--- START ---

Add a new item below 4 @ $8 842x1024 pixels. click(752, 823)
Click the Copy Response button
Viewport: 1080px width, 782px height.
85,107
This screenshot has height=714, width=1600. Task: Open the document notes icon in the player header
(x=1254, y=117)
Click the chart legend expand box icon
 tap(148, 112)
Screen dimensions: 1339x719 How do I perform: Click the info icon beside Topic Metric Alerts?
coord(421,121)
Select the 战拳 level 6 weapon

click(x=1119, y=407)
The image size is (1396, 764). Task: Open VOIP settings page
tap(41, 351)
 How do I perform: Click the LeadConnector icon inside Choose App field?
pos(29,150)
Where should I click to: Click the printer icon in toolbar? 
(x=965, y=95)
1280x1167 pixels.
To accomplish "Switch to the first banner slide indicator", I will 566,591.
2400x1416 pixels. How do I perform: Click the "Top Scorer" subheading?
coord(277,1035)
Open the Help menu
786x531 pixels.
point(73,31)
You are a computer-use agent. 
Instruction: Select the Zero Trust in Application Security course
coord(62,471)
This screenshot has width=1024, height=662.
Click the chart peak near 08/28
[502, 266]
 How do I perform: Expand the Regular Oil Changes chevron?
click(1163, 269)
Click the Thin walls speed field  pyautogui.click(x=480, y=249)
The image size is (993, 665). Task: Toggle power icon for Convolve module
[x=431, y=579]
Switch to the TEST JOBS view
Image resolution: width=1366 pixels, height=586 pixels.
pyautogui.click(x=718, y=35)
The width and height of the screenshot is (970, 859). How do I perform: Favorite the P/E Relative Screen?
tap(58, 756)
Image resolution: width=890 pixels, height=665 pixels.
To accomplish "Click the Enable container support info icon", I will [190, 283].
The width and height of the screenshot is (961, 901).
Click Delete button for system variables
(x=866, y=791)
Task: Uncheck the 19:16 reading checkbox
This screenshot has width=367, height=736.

--- END ---

EXERCISE AIM — Provide the number of lines in the data above that contain the string "will", and nothing else.

SOLUTION TO THE EXERCISE — 2